▶ Required work: Among the lines below, keep only those from the one containing "Where should I" through the one containing "Task: Select カヤFC・イロイロ name in the 未定 row", and reproduce them exactly.

▶ Source material:
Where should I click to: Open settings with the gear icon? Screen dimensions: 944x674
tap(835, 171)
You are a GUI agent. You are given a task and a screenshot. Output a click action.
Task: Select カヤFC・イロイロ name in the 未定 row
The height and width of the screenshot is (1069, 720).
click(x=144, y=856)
--
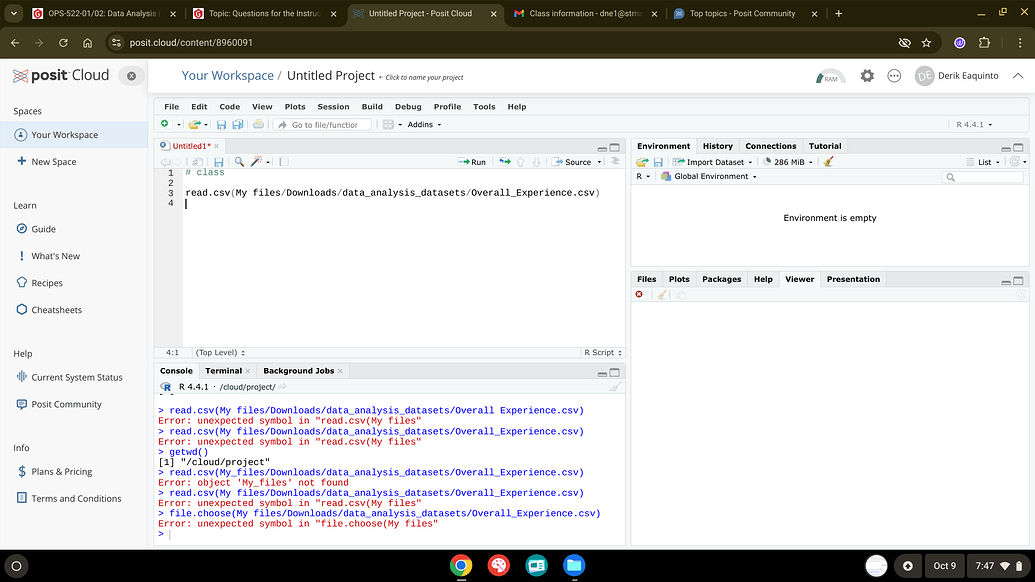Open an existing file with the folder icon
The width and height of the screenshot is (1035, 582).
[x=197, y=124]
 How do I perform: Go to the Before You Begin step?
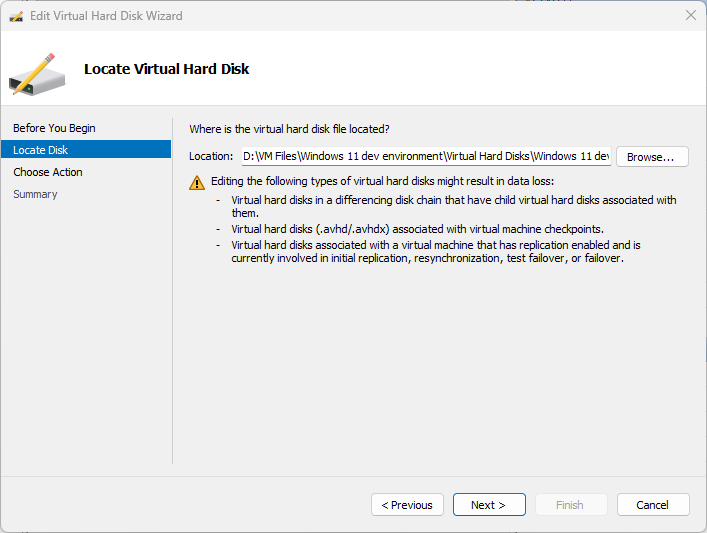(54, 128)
* * *
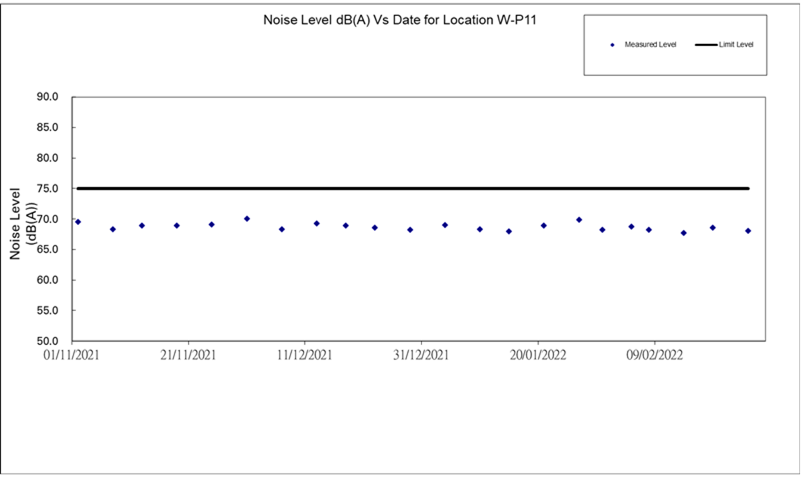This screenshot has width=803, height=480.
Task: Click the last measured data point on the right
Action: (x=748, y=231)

▶ Output:
Where should I click to: Open settings with the gear icon? Screen dimensions: 944x674
tap(835, 171)
You are a GUI agent. You are given a task and a screenshot. Output a click action.
Task: Select カヤFC・イロイロ name in the 未定 row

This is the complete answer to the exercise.